尤も、彼にはそうする他なかったのだ。ただの力試しで、試した相手に殺されるなんて選択をするはずもない。
「え……もういいんですか?」
何となく物足りなさそうにしながらも、ハルトは炎の蝶を消した。
「……なぁ、今のアレ……一体何だ?」
「……………多分、【陽炎羽衣】…だと、思う」
驚いたのはダニールだけではない。見ていたセドリックも度肝を抜かれ、解説するアデリーンも表情が固い。

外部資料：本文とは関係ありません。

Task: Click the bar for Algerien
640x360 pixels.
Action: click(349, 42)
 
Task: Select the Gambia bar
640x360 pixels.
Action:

「【陽炎羽衣】!?嘘だろ、んな可愛げのある術じゃねーだろうがアレ!」
「言いたいことは分かるけど、ハルト以前に私が使うの見てたから、そこで覚えたんでしょうね」
対 鎧蛙戦で、アデリーンはハルトの前で【陽炎羽衣】を使っている。
【風魔弾】のときと同じように、見て盗んだのだろう。
「……は?見てたから覚えたって……魔導術式はそんなもんじゃないだろうが」
「そんなものなのよ、あいつにとっては」
「それに、どこをどうしたら中位術式があんな凶悪なのになるんだよ!?」
「知らないわよ!けどあいつの場合はそうなるの。【雷霜】も【風魔弾】もそうなったんだから、【陽炎羽衣】だってそうなってもおかしくないでしょ!」
「いや、おかしいだろうが!!」
やいのやいのと騒いでいるセドリックとアデリーンを横目に、クウちゃんとネコがまずハルトに駆け寄った。
「はると、つよい!かっこいい!!」
「んにゃ、ににゃお」
クウちゃんはぴょんぴょん飛び跳ねてハルトに抱き付き、ネコは得意げに一声鳴いた。
そんな一人と一匹を微笑ましく見ながら、マグノリアもハルトのところへ。
「師匠、師匠、ボク勝ちましたよ!」
「おう、よくやったじゃねーか。上出来だ」
「えへへー」
誇らしげな師匠に頭を撫でてもらいご満悦なハルト。
そんな一行を、ダニールは半ば放心したように眺めていた。
そこに、クヴァルが近付く。
「……仰せのとおり、本気でやったぜ?」
「ええ、それは分かります。どうやら、彼らは私の想像以上のようですね」
対戦前のマグノリアの態度からして、それなりに自信はあるのだろうと踏んでいたクヴァルだったが、ここまでの結果は想定外である。
…が、それは彼らに利をもたらす誤算だ。
「お疲れ様でした、ハルト君。そして皆さん、あなた方の強さは分かりました。これから実務的な話をさせていただきますが、よろしいでしょうか?」
一行に向けて告げるクヴァル。それは、彼がハルトたちの要望を聞き届けることを意味していた。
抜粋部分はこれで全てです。